(Stored data entries)
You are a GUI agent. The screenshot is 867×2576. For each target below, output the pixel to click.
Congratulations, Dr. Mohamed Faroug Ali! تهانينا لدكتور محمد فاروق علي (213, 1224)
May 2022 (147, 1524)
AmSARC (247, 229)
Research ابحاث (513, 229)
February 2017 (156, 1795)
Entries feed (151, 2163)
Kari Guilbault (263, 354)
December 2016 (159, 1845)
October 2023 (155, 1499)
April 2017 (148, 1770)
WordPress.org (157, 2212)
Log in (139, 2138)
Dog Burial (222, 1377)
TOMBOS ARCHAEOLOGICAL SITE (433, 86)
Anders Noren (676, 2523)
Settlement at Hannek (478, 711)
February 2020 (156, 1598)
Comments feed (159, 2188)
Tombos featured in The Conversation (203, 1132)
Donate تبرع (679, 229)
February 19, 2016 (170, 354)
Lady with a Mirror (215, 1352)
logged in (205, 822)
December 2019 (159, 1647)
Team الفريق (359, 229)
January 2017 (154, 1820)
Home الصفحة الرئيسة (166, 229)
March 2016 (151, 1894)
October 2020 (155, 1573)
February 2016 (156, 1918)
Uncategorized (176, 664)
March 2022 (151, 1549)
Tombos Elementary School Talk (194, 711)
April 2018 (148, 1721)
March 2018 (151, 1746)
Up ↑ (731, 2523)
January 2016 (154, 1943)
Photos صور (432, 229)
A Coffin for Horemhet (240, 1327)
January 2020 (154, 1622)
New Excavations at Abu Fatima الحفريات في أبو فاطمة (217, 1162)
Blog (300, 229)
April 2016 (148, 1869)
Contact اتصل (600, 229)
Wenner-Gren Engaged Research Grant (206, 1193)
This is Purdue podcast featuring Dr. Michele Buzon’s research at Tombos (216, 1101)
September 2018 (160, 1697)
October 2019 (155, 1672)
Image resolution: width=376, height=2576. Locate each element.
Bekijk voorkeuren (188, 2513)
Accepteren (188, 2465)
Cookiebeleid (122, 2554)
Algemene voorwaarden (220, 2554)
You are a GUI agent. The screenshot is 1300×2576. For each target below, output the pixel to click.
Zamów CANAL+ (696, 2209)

_Problem to solve_. Which of the lines above contain "click"? Return them all.

_Result below_.
You are a GUI agent. The screenshot is 867×2576. For each target below, output the pixel to click.
You are a GUI agent. The screenshot is 1300×2576. For each target below, output the pixel to click.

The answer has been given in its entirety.